I have looked into this as I have been wanting to get a Solarium for ages, but they are really expensive to buy and run- think if you have a yard packed full of horses you get your moneys worth out of it!- I know that when I phoned Kylix, they did a budget sort of one for about £300 plus the stand thing it hangs on- there are less lamps on them but they said it would be fine for occasional use.
Had a look at the Lamp on the link that you posted- good price but it says it has to be hung 1meter from floor level so unless you have a Shetland!!!??? not sure if it would be suitable- if you had it higher, would it give out enough heat?...

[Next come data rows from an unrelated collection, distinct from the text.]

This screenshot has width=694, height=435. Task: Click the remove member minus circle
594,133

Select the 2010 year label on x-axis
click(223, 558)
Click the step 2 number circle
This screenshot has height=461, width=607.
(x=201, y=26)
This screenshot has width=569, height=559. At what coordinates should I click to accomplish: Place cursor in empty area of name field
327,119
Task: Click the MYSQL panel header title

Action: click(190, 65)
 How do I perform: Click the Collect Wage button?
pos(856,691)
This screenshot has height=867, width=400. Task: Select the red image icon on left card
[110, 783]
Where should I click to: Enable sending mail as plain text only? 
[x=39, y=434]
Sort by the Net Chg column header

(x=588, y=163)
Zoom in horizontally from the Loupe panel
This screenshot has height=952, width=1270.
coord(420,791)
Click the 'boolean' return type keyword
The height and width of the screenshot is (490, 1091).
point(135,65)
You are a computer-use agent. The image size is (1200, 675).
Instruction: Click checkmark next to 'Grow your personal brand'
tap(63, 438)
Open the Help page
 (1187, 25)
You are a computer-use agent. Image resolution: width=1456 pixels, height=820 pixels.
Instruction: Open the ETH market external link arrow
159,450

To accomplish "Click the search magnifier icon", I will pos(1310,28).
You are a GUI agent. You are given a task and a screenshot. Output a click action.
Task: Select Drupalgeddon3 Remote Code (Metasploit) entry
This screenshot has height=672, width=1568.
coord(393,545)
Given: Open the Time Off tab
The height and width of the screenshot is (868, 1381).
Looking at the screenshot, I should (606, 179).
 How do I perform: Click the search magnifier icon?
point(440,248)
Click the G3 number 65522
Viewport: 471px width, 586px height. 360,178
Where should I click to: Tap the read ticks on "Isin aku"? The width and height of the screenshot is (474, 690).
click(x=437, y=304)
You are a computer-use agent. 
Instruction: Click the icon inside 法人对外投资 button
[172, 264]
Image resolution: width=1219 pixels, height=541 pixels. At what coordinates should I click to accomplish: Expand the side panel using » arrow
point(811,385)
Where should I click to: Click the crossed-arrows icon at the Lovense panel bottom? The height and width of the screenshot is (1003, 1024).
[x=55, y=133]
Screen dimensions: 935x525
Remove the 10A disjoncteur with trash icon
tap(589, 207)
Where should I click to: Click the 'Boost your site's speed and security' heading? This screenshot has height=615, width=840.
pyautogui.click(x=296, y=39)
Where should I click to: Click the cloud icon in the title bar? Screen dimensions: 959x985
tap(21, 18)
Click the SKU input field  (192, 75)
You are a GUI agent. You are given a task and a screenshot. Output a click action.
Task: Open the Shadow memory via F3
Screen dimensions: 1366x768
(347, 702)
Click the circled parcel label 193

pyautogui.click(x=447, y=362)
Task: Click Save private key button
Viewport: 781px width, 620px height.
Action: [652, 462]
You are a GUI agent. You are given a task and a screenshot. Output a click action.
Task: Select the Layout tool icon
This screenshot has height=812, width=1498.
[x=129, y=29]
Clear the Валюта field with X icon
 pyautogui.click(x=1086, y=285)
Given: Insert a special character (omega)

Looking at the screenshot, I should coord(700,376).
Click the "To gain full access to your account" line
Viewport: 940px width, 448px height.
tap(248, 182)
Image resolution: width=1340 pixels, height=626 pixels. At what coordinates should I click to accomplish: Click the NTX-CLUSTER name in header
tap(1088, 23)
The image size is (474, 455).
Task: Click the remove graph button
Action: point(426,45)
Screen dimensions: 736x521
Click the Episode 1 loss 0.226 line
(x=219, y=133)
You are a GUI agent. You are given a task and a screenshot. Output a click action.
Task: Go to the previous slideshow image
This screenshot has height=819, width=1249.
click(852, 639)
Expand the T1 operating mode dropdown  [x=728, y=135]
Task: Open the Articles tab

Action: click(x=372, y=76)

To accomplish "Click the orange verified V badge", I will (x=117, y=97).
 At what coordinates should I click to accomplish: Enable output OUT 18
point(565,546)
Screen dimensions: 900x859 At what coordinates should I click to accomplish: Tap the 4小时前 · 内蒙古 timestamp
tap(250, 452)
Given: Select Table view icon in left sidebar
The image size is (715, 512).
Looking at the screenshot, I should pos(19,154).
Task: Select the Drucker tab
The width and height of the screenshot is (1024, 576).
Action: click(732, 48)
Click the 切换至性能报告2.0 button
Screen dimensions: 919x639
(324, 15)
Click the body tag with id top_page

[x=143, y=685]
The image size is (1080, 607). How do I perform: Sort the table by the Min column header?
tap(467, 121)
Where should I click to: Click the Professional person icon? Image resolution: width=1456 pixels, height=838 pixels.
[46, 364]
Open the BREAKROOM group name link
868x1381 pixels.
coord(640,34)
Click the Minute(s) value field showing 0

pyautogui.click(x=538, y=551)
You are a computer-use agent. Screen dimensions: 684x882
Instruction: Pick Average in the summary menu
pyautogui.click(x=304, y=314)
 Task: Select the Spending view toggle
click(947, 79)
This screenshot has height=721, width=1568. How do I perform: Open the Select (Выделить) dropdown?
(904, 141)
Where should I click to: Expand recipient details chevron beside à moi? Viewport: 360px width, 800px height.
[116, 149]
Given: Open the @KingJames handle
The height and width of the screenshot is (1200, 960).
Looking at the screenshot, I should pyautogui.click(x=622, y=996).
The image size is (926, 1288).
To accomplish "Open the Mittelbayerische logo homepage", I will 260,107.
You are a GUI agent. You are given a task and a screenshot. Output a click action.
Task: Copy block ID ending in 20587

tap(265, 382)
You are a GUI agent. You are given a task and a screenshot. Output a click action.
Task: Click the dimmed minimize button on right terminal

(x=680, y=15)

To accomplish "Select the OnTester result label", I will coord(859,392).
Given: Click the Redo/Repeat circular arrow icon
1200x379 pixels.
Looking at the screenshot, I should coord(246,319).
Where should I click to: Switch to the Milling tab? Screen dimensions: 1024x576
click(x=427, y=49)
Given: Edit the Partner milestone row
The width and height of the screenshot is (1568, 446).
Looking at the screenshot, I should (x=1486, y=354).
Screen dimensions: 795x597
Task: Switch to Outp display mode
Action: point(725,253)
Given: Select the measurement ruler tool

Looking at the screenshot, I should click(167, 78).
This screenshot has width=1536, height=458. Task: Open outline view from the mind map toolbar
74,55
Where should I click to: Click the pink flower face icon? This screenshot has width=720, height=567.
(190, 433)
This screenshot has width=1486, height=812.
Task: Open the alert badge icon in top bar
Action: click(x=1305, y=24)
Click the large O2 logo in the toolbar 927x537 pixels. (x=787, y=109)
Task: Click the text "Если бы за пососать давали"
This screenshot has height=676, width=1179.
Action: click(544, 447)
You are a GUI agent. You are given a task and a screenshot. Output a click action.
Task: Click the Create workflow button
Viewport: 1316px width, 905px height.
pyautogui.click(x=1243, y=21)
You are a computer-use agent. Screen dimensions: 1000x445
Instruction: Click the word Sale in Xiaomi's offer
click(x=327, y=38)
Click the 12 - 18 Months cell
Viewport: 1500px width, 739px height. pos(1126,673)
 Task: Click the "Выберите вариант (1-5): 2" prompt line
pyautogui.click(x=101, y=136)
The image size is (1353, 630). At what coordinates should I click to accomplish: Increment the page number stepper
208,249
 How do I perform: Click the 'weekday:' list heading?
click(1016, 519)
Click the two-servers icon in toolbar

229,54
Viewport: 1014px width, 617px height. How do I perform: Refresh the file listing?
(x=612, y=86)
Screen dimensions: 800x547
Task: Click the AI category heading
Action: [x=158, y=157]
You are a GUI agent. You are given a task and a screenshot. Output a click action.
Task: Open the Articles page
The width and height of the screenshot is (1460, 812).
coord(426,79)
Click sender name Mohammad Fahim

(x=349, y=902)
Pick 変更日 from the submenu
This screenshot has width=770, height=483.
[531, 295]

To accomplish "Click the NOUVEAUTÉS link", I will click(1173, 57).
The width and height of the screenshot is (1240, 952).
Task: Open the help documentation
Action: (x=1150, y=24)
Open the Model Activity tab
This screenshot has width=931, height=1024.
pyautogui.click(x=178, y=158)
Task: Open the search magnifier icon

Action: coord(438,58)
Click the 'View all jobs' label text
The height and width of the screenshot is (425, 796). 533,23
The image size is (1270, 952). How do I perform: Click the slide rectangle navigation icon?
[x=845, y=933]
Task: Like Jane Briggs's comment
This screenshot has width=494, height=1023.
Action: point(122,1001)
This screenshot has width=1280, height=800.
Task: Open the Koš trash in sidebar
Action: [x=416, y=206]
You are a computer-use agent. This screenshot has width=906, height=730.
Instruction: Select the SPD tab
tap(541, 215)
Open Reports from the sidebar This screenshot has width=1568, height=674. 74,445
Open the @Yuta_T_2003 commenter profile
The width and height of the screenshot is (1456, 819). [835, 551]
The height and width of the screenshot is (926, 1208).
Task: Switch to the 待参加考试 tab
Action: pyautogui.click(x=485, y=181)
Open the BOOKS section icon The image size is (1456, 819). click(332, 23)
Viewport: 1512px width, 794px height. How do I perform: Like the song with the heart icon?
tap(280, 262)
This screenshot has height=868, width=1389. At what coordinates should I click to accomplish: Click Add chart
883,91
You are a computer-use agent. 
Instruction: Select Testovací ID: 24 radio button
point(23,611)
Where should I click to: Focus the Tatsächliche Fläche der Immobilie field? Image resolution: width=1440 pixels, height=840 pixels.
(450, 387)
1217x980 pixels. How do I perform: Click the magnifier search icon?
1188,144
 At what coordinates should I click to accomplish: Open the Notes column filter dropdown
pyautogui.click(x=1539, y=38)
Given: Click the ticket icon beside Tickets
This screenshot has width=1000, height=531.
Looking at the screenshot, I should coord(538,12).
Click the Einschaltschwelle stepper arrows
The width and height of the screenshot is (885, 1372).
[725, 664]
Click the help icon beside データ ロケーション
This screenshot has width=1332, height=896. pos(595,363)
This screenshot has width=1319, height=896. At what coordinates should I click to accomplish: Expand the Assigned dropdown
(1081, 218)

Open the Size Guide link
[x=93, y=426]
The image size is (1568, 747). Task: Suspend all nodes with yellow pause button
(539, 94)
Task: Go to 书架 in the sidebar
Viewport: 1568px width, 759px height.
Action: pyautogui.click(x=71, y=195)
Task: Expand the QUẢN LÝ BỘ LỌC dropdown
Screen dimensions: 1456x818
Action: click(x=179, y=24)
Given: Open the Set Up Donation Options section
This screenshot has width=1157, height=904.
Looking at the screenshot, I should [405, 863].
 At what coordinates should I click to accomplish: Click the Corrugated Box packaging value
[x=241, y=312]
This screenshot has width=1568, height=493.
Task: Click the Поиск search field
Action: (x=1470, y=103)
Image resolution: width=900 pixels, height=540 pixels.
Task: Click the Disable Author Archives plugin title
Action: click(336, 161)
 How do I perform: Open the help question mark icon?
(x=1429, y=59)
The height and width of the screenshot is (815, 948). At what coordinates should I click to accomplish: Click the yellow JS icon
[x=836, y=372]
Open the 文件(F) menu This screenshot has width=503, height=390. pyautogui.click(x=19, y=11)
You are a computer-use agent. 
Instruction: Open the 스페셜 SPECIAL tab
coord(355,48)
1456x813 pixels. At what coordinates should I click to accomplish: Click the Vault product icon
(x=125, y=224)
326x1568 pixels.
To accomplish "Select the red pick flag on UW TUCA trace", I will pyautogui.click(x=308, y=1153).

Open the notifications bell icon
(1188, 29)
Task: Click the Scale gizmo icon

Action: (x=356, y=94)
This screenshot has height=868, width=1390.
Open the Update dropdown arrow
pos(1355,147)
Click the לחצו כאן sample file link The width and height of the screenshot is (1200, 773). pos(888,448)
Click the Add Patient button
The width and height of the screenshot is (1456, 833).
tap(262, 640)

But I also know years before they built all these posh solariums, racing yards used lamps similar to those above (normally used for chickens and the like!) for drying off etc so maybe it would work?- I'd be interesed too, to find out!

(If I win the lottery I'd like one of those german Solariums that a lot of the dressage yards have with the spectral lights- I think my horses would freak at it though!!!)


----------



## pennyh (3 December 2007)

sorry , i mean't the infra red one at £105 , not the cheaper ones as i'd asumed that they would be nowhere near substantial enough

thought that maybe a couple of the infra red ones might be


----------



## lisan (3 December 2007)

the one at our yard looks home made - Sure it would'nt be too hard to make one of these if you know a handy fella!!


----------



## Nickymac (3 December 2007)

We've got four of those lamps in our wash box on a kind of rectangular frame that we can raise up and down. They're very good and do the job brilliantly. Make sure your electrician or whoever fits them makes sure your circuit can take them as they used to to trip regularly.


----------



## pennyh (3 December 2007)

thanks guys , glad to hear they can do the job , luckily OH is very handy &amp; have a friend who is an electrician so he'll be able to advise on the power supply


----------



## kerilli (3 December 2007)

pennyh, they have those same lamps (the £105 ones) at my vets' place, they do indeed only heat up bodies, not the air. they're very very good... the ones i've seen were quite high up in the eaves, say 16 feet up or so.


----------